The design of Hummingbird is influenced by the proxy workload characteristics discussed in Section 2. Hummingbird uses locality hints generated by the proxy to pack files into large, fixed-size extents called clusters, which are the unit of disk access. Therefore, reads and writes are large, amortizing disk positioning times and interrupt processing.
Hummingbird manages a large memory cache. Since Hummingbird is implemented by a library that is linked in with the proxy, no memory copies or memory mappings are required to move data from the file system to the proxy. The file system simply passes a pointer. Likewise, the proxy passes the file system a pointer when it writes data. We have only designed the file system for a single client, so protection is not necessary. Since the client (the proxy) handles all data transfers to and from the system, it must be trusted in any case. The proxy may be multi-threaded or have multiple processes1, in which case access is serialized with a single lock on the file system meta-data that is released before blocking for disk I/O. Using a single lock may slow the system under a heavy load. Since the file system is I/O bound, the lock is held only when referring to Hummingbird's data structures. The lock is released before a thread blocks for disk I/O. No locking is needed when accessing file data.

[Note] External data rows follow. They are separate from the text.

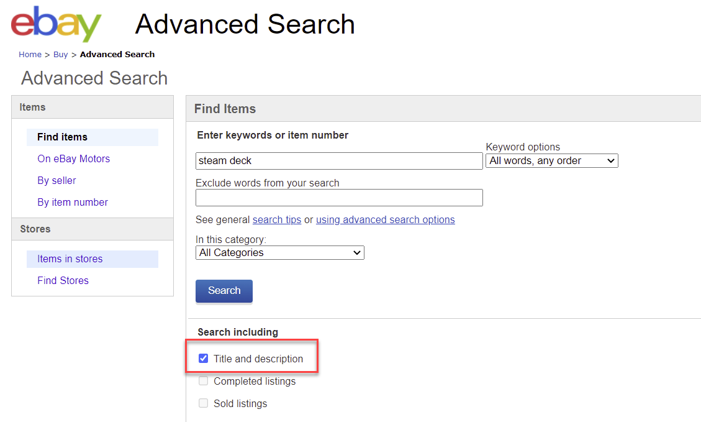The height and width of the screenshot is (422, 701).
Task: Click the eBay logo
Action: coord(56,24)
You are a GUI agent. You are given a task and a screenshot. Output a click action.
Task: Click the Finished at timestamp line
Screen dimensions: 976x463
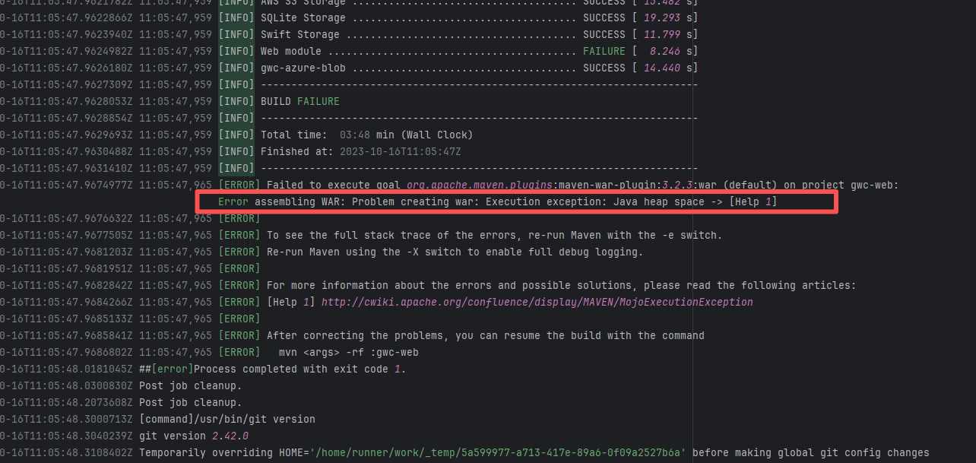click(x=360, y=151)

Since the typical workload is bursty, Hummingbird is designed to reduce the response time during bursty periods, and perform maintenance activities during the idle periods present in the workload. Hummingbird performs the maintenance activities by calling several daemons responsible for: (1) reclaiming main memory space by writing files into clusters, and (2) reclaiming disk space by deleting unused clusters.

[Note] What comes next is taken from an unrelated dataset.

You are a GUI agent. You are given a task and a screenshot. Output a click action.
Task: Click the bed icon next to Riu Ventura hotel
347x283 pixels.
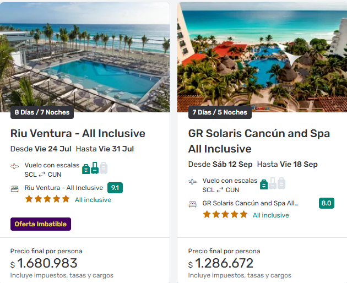pyautogui.click(x=15, y=188)
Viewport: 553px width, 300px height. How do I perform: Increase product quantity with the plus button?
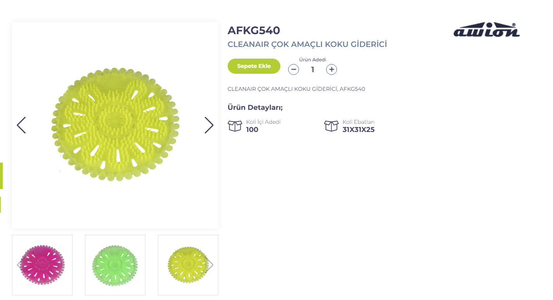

While there are invariants across proxy workloads, some characteristics will change. We have designed Hummingbird to be configurable so that the system can be optimized for a proxy workload and the underlying storage hardware. To this effect, Hummingbird has several parameters that the proxy is free to set to optimize the system for its workload. The parameters set at file system initialization include: size of a cluster, memory cache eviction policy, file hash table size, file and cluster lifetimes, disk data layout policy, and recovery policies.